雅间内众人没有被章诚的通禀所惊,却是被姬茹心手中茶盏落地之声所惊,但见一如平静无波的姬茹心,此刻,面色微微泛白,异常震惊之态;
不怪他们听到五皇子的到来不惊不讶,不仅是冷北,包括白兰和白梅在内,他们早已被澜楼今日的红火生意震惊过了;
如此精致奢华,且又别出心裁的澜楼,来个皇子、公主无可厚非,如今听到五皇子来了,甚觉再正常不过之事;
燕浩阔却是不免有些生奇,一个皇子而已,这隆元麟有何过人之处啊,他与姬茹心相处多时,已觉此女对名利不甚攀附,可沉稳如她,在听到隆元麟来了,已然惊得手中茶盏都端不住了,竟然脱手摔碎而不自知!
姬茹心后知后觉自己失态了,见白梅正在自己面前收拾着茶盏残片,她忙起身,向燕浩阔深福一礼,赔罪:
“王爷恕罪,茹心手上一时不稳竟摔了茶盏,没有惊到王爷吧。”
燕浩阔面色微沉,对她这种敷衍的说辞很是不满意,声音渐冷:“无碍!”
章诚看着承平王那微沉的面色,周身泛着冷意,有些想出去,可,还有要事没有禀明呢,只得硬着头皮与姬茹心轻声禀告:
“小姐,那个,五皇子要用雅间,可眼下咱们的雅间都已满了,这,这可如何是好啊?”
不怪章诚说话有些焦急,他心中可是明镜一般,五皇子同眼前这位承平王一样的尊贵,一样的不可轻慢,都是得罪不起的大人物;
不是他想来打扰小姐,也不是他胆大包天的,敢来打扰承平王,是他真真的无法了,其它雅间所坐的也都是些高门权贵,总不能贸然进去将人请走吧!
燕浩阔见姬茹心面色冷凝,眸光渐暗,一言不发,以为她是在思量着对策,左右为难呢;
于是乎,他缓缓站起身,淡淡的丢下了一句:“本王去见见他。
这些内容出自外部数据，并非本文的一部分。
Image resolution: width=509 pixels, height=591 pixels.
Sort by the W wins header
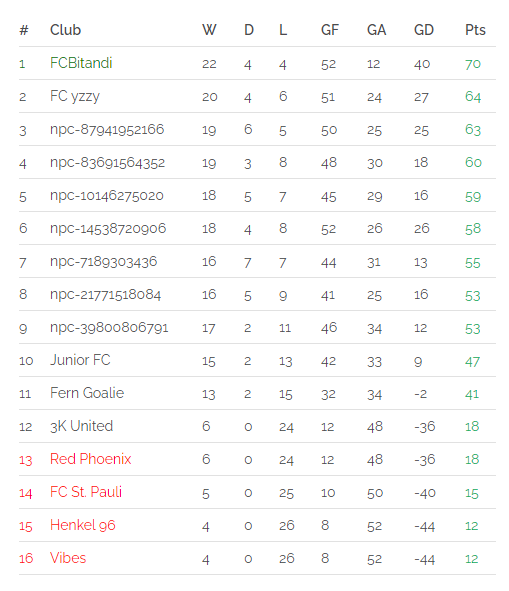(x=209, y=30)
”语毕,直接走出了雅间;
承平王燕浩阔自‘且为乐’雅间而出,气势凛然,立于二楼之上,向一楼俯看,果然,五皇子隆元麟正被一众人簇拥着在一楼大堂中央;
隆元麟似有所感,微仰头,正与燕浩阔的目光相对,面上立马露出了儒雅的笑容,快步上了二楼,与燕浩阔对面而立,笑道:
“哎呀,承平王今日竟也在这澜楼之中啊,可真是巧了,本宫听闻临水街新开一店铺,似是茶楼,又非寻常茶楼,标新立异,新颖别致,正好闲下无事,便赶过来看看热闹,哪成想,所传非虚,确是非同一般的所在,不过,竟然如此红火,无位可寻。”
燕浩阔轻蔑的看着面前的隆元麟,他这一番讨巧的说辞,可是无法取信于自己的;
这临水街乃是京城中最为繁华的商铺云集之地,哪一日没有关门大吉的铺子,哪一日又没有喜庆开张的铺子啊,他隆元麟一个皇子身份,怎会闲来无事凑这个热闹,只不过一个新铺开张而已;
还真如燕浩阔所想一般,隆元麟根本不是为什么新铺开张而来,他是听到在外打探消息的侍卫所报,承平王燕浩阔竟破天荒的为今日新开张的澜楼捧场,这心中不免对澜楼生出了好奇,忙放下手中之事,巴巴的跑了过来;
他一直想拉拢承平王,想得到燕浩阔的相助,才想来‘偶遇’承平王,希望能有一番交谈;
哪怕是自己见不到燕浩阔,也能打探打探这个澜楼与承平王府到底是何渊源,没准,能寻到机遇,为他另辟蹊径;
“确实生意兴隆,若不是臣来的早,怕是也没有雅间可坐的。”燕浩阔不咸不淡的应话;
隆元麟哪里会听不出来,这言外之意,就是与身份无关,不论是谁来晚了,没有雅间就是没有;
‘且为乐’雅间的房门虚掩着,门外二人的对话,姬茹心听得一清二楚,心中不免动容;
燕浩阔既没有与隆元麟说出来意,也没有提及自己,而且话中还隐隐透着赶人的意思;
姬茹心清楚,这是燕浩阔在护自己,若是被隆元麟知晓燕浩阔是为自己而来,怕是日后会给自己带来数不尽的麻烦;
“哈哈,看来本宫日后要早早的定下雅间才可啊!”隆元麟笑着说道,状似没有听出燕浩阔话中之意;
可话锋一转,隆元麟极为和暖的笑着发问:
“今日本宫已来了,总不好白跑一趟,不知承平王可方便,能否允本宫与王爷同用一个雅间呢?”